The dominant material of the From the Earth to the Sky installation is wood. The monumental work of the same name, which the visitor encounters first, signals Petrović’s fundamental belief that there is no distinction between life and non-life, organic and inorganic, the concrete, vegetative, and post-vegetative existence of a tree. Petrović recognizes all states and transformations of a tree as an active flow: growth, leafing, ring formation, transformation into functional objects—boards, beams, slats, sawdust—and then decay, burning, fossilization, conversion into oil, stone, ash, and various solid and gaseous products. Simply put, Petrović understands wood as a ubiquitous and all-pervading material, an alchemical materia prima.

This work, which has fused with and grown into the museum environment—the building’s interior and the permanent museum display—is an exciting construction made from the noble, velvety bark of redwood and banal oak slats, joined in a life-giving rhythm of growth and continuous cyclical metamorphoses. As a shadow of this wooden construction, Petrović places stone slabs on the museum floor—layered metamorphic shale, once used as roofing tiles in the village of Maće on Golija.

He continues this process of intergrowth with the striking sculpture Depths, which guides the viewer toward the monumental Parting, where two materials are confronted yet fused—hornbeam trees from Žagubica, on which the sculptor made entirely discreet interventions, and galvanized sheet metal, bearing visible, unaltered traces of duration and use in protecting houses from rainwater. Following the “wild” form of the trees, the sculptor shapes protective caps from metal, creating a kind of druidic temple or cathedral, where the points of contact, intersection, and fusion between wood and metal offer the viewer numerous exciting visual perspectives. Since this is Parting, he “anchors” the construction with a thick ship’s rope.

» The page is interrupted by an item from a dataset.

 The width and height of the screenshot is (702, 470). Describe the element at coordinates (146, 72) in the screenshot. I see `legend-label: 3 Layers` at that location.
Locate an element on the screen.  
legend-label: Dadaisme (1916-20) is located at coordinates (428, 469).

The prominent wall sculpture Memories, centered on a monolithic segment of cedar wood, unites two principles—natural and artificial. While the segment attached to the wall preserves the tree’s original state in full, its extension is worked into a rectangular profile, without compromising the compactness of the wood mass. A rock crystal discreetly growing between the rings—crossing the time of the tree’s growth with the time of the crystal’s formation and growth, as well as exact, calendrical time—introduces us to a new, barely comprehensible temporal dimension. Framed by old, discarded picture frames, which provide an artistic/museum context for the scene, the composition suggests the timelessness of both nature and art.

Finally, the starting section of the installation consists of the minimalist wall composition Untitled, made from parts of two former roof beams—beech and oak. By cutting the tops at an angle, Petrović reveals how, beneath the worn surface, a strong and healthy tree still persists. Through its form and color, vitality, and durability, this work visually grows into the gallery wall, opening a path toward timelessness and infinity.

Human beings have created a division between inanimate and living nature, thereby establishing a certain hierarchy of values. Petrović, with his entire being, opposes most anthropocentric assumptions; for him, the living and the non-living, the organic and the inorganic, exist on the same plane as precious substances which, in mutual harmony, constant exchange, and the flow of energies, build the planet’s ecosystem. Everything is in constant transformation, but the speeds of these changes differ. Crystals grow, trees communicate with one another, forests move, rocks disintegrate, prehistoric animals and trees emerge from the grip of millennial glaciers, nd fossils of various plants, insects, mollusks, and so on appear between the layers of mica. In other words, Petrović’s standpoint is that everything is alive, everything moves and transforms, though the speeds and temporal dimensions of that growth differ significantly.

Through his creative activity in such a world, Petrović undermines and renders meaningless the human demiurgic status as ruler of the world, placing humankind instead as a small, self-important particle within the vast system of nature.